§ Exercise requirements: Pick out all lines in the listing holding the string "each" and copy them.

==*==

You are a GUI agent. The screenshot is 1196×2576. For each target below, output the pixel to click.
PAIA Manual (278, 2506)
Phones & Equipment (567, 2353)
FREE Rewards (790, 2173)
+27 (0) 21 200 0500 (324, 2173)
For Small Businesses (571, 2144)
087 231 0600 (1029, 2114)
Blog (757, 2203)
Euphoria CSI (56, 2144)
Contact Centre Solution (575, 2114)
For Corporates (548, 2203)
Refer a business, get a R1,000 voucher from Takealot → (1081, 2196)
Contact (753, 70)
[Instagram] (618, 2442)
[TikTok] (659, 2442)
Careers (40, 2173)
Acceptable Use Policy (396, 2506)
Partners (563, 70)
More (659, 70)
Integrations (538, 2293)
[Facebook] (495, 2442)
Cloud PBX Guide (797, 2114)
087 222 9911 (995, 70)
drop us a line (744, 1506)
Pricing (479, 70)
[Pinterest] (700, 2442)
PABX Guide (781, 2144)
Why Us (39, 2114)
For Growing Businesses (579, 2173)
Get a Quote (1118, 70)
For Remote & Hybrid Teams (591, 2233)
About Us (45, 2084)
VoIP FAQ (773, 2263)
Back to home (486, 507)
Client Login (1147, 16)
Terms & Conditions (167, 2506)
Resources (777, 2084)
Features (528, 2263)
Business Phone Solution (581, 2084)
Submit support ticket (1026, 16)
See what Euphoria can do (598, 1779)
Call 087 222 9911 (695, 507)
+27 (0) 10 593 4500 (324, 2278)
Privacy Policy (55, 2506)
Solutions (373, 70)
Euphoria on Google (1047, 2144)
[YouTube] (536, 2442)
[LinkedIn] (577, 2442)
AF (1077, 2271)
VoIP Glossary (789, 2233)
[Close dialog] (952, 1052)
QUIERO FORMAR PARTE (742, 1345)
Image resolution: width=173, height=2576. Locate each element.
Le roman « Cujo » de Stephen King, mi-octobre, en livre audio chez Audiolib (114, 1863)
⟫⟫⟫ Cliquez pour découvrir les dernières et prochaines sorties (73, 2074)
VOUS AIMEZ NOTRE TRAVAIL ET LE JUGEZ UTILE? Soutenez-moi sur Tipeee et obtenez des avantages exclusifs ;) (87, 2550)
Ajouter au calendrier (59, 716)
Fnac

==*==

§ Exercise result:
You are a GUI agent. The screenshot is 1196×2576. For each target below, output the pixel to click.
Image resolution: width=173, height=2576. Locate each element.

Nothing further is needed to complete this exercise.